There was a soft knock on the door. Janine stood there, holding her knapsack. She had left it locked in the trunk of her car that morning, so unlike the rest of the possessions of the hostages, it hadn’t been part of a crime scene. “I thought you might need this,” she said, and she held out a small, square wrapped Kotex pad.

Joy took it, closed the door, and went to the bathroom. She was angry that her savior—again—had been Janine. As she washed her hands, she looked into the fractured mirror. Her freckles stood out in relief from her pale skin; her hair looked like a small animal had taken up residence in it. There was blood on her neck. She rubbed it off with a washcloth. She kept rubbing until she hurt on the outside as much as she did on the inside.

When Joy came out of the bathroom, Janine had picked up the living room so that the newspapers were stacked neatly and the dirty dishes removed to the sink. She told Joy to sit down and carried over two steaming mugs of tea. Each bag was tagged with an inspirational quote. “May this day bring you peace, tranquillity, and harmony,” Janine read. She blew on the surface of the tea. “Well. Screw that.”

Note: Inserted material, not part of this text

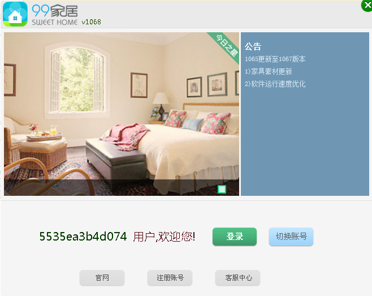372x296 pixels.
Task: Select the 软件运行速度优化 announcement item
Action: point(275,84)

Joy looked at her own tag. “Your choices will change the world.” She stared at the words until they swam. She felt a rolling wave of relief.

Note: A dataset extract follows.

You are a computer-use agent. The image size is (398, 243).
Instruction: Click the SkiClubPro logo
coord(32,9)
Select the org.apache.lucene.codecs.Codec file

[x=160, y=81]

The room was painfully silent. Janine felt it too. She reached for the television remote. “What do you think is going on?”

The picture blinked to life on the last channel Joy had been watching, which now showed the exterior of the clinic. It was dark, but police lights were still flashing. A reporter said something about a SWAT team, and there was a grainy photo of a marksman on a distant roof. Joy felt as if she were being suffocated. “Turn it off,” she said roughly.

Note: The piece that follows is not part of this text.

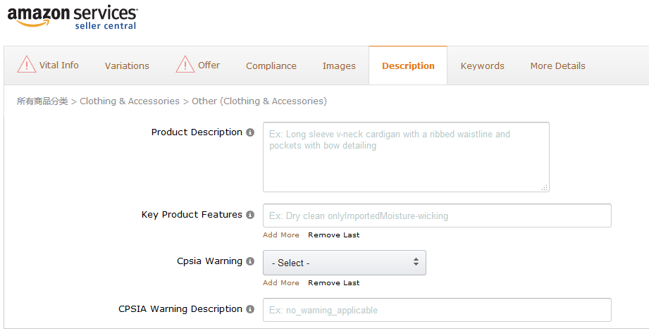Click warning triangle icon on Offer tab

pos(185,65)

The screen went blank. Janine set the remote down between them. “I just moved here. I don’t really know anyone in Mississippi,” she suddenly admitted. “Except, you know . . . the people I was with.”

“What do we do now?” Joy blurted out.

“What do you mean?”

“Tomorrow. I mean, how do we go back to normal?” Joy shook her head. “Nothing’s normal.”

“I guess we fake it,” Janine said. “Till we forget we’re faking.” She shrugged. “I’ll probably just do what I did before. Hold signs. Pray.”

Joy’s jaw dropped. “You’ll keep protesting?”

Janine’s glance slid away. “Who knows if the clinic will even open again.”

If after all that, other women didn’t have the opportunity do what Joy had done, then why had she lived through it at all?

Joy felt a surge of heat. How could Janine not recognize that it was rhetoric spouted by herself and her cronies that led to violence? When they passed judgment on people like Joy, it gave license to others to do it. And this time, the person who had done it had been wielding a gun.

“In spite of what happened today,” Joy said, incredulous, “you still think you’re right?”

Janine looked her in the eye. “I could ask you the same thing.”

Joy stared at this other woman, who believed the polar opposite of what she believed, yet with the same strength of conviction. She wondered if the only way any of us can find what we stand for is by first locating what we stand against.

“Maybe you’d better go,” Joy said tightly.

Janine stood up. She looked around, located her knapsack, and headed silently for the door.

Joy closed her eyes and leaned back on the couch. Maybe there just wasn’t any common ground.

Did all babies deserve to be born?

Did all women deserve to make decisions about their own bodies?

In what Venn diagram did those overlap?

She heard the knob turn, and then Janine’s voice. “Well,” she said, miffed, as if she were the one whose morality had been attacked. “Have a nice life.”

Joy wondered how you get someone you think is blind to see what you see.

It certainly can’t happen when you’re standing on opposite sides of a wall.

“Wait,” Joy said. She dug her hand into the pocket of her sweatpants. “Can I show you something?” She didn’t wait for Janine to respond. Instead she smoothed out the ultrasound picture on the coffee table. Her fingers touched the white edges.

She heard Janine close the door and walk back toward the couch. Janine looked at the grainy image, bearing witness.

“It’s—it was a boy,” Joy murmured.

Janine sank down beside her. “I don’t know what you want me to say.”

Joy knew this wasn’t true; that Janine had a dozen responses, all of which were variants of the fact that Joy had made her choice; that she didn’t deserve to grieve. She wanted to tell Janine that yes, she had gotten what she wanted, but she also felt the pain of loss, and they were not mutually exclusive.

“Maybe neither of us should say anything,” Joy suggested.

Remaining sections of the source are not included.